Stated task 1 – Print the part of the records that begins with the line containing "Help with searching (77, 1873)" and ends with the line containing "단지정보 (895, 50)", including both of those lines.
═══ Selection ═══
Consider the following example design of a FIR filter. The combinatorial logic from an input or a register to an output or another register contains a sum of products. Loop unrolling and distributed pipelining moves the output registers at the design level to reduce the amount of combinatorial logic, thus increasing clock speed.
The MATLAB code used in the example is a simple FIR filter. The example also shows a MATLAB test bench that exercises the filter.
design_name = 'mlhdlc_fir.m'; testbench_name = 'mlhdlc_fir_tb.m';
Execute the following lines of code to copy the necessary example files into a temporary folder.
mlhdlc_demo_dir = fullfile(matlabroot, 'toolbox', 'hdlcoder', 'hdlcoderdemos', 'matlabhdlcoderdemos'); mlhdlc_temp_dir = [tempdir 'mlhdlc_fir']; % create a temporary folder and copy the MATLAB files cd(tempdir); [~, ~, ~] = rmdir(mlhdlc_temp_dir, 's'); mkdir(mlhdlc_temp_dir); cd(mlhdlc_temp_dir); copyfile(fullfile(mlhdlc_demo_dir, design_name), mlhdlc_temp_dir); copyfile(fullfile(mlhdlc_demo_dir, testbench_name), mlhdlc_temp_dir);
Simulate the design with the testbench prior to code generation to make sure there are no run-time errors.
═══
Stated task 2 – In the FIR filter text, what do loop unrolling and distributed pipelining move at the design level?
═══ Input records ═══
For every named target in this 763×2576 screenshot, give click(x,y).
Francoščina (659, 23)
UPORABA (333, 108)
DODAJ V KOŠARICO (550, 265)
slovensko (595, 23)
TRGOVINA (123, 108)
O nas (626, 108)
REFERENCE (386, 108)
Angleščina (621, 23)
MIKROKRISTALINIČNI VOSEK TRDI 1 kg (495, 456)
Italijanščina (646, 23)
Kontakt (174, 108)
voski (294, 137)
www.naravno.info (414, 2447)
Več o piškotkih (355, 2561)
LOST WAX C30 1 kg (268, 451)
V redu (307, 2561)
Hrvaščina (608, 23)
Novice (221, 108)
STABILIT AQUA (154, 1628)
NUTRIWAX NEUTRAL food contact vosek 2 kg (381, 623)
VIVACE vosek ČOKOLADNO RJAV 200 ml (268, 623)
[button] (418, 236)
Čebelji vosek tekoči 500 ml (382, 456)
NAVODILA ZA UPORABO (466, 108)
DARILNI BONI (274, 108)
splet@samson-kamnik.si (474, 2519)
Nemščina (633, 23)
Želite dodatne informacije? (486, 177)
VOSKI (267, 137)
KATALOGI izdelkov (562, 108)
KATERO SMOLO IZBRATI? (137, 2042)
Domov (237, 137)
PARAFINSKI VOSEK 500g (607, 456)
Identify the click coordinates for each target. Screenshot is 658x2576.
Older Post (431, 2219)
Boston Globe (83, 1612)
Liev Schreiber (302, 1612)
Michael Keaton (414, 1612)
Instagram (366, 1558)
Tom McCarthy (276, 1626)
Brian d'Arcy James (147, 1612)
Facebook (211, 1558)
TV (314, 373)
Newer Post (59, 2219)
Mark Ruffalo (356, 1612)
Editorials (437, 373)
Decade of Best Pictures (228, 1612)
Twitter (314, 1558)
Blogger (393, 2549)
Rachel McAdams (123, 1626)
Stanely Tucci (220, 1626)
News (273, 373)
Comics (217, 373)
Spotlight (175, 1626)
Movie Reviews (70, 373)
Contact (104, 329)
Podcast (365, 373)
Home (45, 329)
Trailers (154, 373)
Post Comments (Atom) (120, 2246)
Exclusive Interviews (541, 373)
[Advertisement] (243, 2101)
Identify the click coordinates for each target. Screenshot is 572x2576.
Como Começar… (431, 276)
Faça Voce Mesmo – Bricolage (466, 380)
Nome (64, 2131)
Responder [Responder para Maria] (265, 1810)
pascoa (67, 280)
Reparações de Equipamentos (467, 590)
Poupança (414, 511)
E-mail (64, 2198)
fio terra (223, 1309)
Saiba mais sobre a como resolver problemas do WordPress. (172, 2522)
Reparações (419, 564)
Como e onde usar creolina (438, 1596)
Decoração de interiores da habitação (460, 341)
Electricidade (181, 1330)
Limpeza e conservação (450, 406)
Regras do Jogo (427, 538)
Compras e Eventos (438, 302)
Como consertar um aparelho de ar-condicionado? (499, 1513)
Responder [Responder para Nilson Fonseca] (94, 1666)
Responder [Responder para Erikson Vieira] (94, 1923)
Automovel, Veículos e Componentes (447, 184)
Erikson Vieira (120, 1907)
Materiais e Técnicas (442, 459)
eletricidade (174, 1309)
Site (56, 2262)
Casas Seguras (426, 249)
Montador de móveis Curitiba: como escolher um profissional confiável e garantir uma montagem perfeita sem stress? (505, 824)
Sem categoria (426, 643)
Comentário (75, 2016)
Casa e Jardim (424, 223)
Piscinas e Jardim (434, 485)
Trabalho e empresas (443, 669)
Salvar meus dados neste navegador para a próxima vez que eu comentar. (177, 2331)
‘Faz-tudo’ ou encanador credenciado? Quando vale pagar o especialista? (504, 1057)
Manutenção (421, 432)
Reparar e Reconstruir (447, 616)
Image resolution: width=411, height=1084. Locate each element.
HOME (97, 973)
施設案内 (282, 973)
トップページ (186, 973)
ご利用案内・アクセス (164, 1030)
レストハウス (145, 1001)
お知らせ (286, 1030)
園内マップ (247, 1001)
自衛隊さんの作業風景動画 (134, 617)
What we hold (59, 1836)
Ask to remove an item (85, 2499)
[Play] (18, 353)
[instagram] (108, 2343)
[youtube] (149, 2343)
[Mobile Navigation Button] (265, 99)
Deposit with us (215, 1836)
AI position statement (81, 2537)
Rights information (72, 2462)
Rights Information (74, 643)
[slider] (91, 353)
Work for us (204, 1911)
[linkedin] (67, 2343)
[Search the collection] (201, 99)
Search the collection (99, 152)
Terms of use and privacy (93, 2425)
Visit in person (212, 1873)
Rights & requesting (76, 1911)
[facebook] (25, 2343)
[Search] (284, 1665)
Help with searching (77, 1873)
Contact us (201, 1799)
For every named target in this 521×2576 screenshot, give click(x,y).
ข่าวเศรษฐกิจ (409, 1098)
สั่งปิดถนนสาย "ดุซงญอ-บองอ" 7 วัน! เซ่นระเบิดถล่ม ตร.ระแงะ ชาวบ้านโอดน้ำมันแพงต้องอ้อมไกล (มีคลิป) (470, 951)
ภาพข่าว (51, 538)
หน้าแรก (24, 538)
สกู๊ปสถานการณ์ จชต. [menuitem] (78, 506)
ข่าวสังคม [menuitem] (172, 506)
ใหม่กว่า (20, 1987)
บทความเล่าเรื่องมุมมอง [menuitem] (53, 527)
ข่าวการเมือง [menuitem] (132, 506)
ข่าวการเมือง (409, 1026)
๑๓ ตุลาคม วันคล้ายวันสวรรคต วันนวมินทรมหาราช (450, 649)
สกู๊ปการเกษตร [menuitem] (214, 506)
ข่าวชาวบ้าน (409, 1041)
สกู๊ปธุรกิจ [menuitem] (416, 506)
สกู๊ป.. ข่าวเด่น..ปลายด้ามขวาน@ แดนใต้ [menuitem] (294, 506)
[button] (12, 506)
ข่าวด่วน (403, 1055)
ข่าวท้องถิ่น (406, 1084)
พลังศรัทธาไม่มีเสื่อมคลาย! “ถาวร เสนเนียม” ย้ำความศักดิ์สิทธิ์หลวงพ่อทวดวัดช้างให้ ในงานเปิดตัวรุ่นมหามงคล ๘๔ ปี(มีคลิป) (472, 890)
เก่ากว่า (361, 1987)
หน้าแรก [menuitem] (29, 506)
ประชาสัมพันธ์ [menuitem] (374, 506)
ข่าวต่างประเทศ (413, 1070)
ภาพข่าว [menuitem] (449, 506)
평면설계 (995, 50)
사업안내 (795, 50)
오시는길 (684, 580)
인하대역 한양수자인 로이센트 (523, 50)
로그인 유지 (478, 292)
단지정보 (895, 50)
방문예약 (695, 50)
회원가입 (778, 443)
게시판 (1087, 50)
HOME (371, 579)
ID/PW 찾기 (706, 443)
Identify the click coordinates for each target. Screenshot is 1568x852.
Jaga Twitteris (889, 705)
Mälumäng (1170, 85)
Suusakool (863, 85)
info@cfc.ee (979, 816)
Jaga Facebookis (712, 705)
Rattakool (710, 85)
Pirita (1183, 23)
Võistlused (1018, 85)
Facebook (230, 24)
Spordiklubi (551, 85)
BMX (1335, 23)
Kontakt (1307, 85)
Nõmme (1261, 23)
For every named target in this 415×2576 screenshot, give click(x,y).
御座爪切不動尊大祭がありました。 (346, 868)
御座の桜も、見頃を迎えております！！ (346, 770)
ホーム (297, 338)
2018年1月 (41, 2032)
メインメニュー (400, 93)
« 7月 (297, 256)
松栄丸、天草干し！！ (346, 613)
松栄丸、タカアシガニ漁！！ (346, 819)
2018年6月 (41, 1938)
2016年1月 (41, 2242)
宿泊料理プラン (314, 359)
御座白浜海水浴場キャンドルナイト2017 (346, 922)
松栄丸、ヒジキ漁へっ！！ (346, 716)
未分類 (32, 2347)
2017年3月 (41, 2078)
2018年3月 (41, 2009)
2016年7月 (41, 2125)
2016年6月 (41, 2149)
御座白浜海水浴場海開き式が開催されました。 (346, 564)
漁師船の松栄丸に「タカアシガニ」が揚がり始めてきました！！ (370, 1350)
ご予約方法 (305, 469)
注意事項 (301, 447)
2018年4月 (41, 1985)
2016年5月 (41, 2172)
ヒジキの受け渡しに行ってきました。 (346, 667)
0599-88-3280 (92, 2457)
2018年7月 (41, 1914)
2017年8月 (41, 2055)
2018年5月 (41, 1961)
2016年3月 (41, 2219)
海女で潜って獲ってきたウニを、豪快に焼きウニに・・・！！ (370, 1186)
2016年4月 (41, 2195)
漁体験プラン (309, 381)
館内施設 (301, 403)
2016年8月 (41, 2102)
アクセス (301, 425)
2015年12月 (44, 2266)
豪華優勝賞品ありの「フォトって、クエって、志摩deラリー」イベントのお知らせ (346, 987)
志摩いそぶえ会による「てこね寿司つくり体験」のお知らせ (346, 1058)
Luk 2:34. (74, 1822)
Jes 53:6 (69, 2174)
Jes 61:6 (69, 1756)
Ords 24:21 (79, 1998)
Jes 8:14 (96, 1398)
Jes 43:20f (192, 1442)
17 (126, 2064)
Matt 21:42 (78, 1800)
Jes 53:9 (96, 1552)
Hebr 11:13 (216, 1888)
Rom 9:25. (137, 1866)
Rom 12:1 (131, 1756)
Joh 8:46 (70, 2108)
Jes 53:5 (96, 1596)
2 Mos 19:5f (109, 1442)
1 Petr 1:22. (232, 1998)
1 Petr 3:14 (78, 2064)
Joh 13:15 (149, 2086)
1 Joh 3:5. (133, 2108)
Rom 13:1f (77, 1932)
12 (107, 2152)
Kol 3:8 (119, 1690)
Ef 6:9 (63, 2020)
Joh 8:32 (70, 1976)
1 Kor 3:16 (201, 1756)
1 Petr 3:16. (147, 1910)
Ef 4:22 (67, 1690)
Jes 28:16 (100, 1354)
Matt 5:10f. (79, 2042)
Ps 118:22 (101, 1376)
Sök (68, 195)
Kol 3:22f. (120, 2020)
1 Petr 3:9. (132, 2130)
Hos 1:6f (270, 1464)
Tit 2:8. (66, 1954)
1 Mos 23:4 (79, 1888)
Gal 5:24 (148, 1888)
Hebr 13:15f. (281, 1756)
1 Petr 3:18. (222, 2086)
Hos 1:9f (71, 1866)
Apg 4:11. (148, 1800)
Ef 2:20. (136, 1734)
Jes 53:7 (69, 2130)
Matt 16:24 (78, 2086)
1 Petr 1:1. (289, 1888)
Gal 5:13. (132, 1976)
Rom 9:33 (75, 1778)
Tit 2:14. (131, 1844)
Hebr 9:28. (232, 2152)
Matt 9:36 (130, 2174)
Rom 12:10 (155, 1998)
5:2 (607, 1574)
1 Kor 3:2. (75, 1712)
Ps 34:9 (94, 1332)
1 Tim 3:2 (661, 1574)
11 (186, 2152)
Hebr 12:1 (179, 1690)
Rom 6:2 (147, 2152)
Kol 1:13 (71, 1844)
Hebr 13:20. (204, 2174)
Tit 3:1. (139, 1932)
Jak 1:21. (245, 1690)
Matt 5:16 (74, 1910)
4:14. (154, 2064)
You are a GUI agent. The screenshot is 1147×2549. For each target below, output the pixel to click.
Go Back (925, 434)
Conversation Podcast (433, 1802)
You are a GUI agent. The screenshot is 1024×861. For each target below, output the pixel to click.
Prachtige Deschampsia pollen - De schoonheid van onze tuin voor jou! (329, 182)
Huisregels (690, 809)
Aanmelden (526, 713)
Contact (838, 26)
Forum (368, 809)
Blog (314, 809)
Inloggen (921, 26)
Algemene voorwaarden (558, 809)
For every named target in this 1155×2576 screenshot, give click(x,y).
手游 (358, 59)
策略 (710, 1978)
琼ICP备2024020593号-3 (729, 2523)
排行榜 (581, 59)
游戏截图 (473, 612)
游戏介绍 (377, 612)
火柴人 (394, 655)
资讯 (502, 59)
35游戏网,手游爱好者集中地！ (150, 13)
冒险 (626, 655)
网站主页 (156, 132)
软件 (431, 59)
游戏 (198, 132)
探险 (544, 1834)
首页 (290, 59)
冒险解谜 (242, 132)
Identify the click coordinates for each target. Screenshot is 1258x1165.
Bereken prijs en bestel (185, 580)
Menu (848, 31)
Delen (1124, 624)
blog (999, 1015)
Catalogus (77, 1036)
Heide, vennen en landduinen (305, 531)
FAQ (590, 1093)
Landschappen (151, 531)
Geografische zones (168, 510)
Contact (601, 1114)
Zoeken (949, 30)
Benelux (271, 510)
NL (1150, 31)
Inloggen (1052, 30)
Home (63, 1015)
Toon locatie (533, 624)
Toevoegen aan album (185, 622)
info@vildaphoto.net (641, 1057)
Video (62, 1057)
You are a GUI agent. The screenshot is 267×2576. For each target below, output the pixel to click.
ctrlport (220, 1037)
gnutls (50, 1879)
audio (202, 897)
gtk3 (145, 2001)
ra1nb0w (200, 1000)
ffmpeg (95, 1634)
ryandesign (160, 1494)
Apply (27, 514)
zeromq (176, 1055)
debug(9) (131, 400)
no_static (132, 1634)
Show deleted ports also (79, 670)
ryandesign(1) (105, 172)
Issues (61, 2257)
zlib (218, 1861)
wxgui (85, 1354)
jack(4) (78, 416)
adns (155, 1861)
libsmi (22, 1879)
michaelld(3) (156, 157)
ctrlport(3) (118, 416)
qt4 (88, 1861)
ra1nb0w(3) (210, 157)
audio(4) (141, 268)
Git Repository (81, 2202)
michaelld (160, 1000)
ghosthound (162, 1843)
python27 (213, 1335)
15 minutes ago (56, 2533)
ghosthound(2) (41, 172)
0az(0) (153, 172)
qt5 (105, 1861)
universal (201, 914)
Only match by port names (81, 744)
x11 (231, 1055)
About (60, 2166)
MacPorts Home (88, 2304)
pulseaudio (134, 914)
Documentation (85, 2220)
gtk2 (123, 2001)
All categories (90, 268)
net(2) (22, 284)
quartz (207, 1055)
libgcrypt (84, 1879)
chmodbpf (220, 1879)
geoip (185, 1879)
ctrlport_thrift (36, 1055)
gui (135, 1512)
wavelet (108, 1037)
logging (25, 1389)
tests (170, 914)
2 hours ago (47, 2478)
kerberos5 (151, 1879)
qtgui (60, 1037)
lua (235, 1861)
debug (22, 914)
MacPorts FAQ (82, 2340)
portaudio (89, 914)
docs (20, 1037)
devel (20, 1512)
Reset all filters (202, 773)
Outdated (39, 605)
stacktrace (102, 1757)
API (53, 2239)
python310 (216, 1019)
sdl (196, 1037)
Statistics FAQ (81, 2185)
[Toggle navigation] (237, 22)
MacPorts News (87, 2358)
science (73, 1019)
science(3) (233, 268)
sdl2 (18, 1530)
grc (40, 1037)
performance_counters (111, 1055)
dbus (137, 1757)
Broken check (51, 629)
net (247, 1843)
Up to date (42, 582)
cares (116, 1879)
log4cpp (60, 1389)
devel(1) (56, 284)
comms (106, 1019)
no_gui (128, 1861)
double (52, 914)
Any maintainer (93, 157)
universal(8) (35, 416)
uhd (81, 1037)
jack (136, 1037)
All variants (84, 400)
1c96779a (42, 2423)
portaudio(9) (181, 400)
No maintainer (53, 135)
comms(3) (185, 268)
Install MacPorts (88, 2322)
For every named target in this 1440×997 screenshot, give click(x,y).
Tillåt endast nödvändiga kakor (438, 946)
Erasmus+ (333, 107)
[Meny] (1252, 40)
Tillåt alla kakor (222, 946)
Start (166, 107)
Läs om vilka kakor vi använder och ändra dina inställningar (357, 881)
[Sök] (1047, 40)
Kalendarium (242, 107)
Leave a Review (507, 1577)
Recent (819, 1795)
═══
Full answer 1 –
Help with searching (77, 1873)
Contact us (201, 1799)
For every named target in this 521×2576 screenshot, give click(x,y).
ข่าวเศรษฐกิจ (409, 1098)
สั่งปิดถนนสาย "ดุซงญอ-บองอ" 7 วัน! เซ่นระเบิดถล่ม ตร.ระแงะ ชาวบ้านโอดน้ำมันแพงต้องอ้อมไกล (มีคลิป) (470, 951)
ภาพข่าว (51, 538)
หน้าแรก (24, 538)
สกู๊ปสถานการณ์ จชต. [menuitem] (78, 506)
ข่าวสังคม [menuitem] (172, 506)
ใหม่กว่า (20, 1987)
บทความเล่าเรื่องมุมมอง [menuitem] (53, 527)
ข่าวการเมือง [menuitem] (132, 506)
ข่าวการเมือง (409, 1026)
๑๓ ตุลาคม วันคล้ายวันสวรรคต วันนวมินทรมหาราช (450, 649)
สกู๊ปการเกษตร [menuitem] (214, 506)
ข่าวชาวบ้าน (409, 1041)
สกู๊ปธุรกิจ [menuitem] (416, 506)
สกู๊ป.. ข่าวเด่น..ปลายด้ามขวาน@ แดนใต้ [menuitem] (294, 506)
[button] (12, 506)
ข่าวด่วน (403, 1055)
ข่าวท้องถิ่น (406, 1084)
พลังศรัทธาไม่มีเสื่อมคลาย! “ถาวร เสนเนียม” ย้ำความศักดิ์สิทธิ์หลวงพ่อทวดวัดช้างให้ ในงานเปิดตัวรุ่นมหามงคล ๘๔ ปี(มีคลิป) (472, 890)
เก่ากว่า (361, 1987)
หน้าแรก [menuitem] (29, 506)
ประชาสัมพันธ์ [menuitem] (374, 506)
ข่าวต่างประเทศ (413, 1070)
ภาพข่าว [menuitem] (449, 506)
평면설계 (995, 50)
사업안내 (795, 50)
오시는길 (684, 580)
인하대역 한양수자인 로이센트 (523, 50)
로그인 유지 (478, 292)
단지정보 (895, 50)

Full answer 2 – They move the output registers.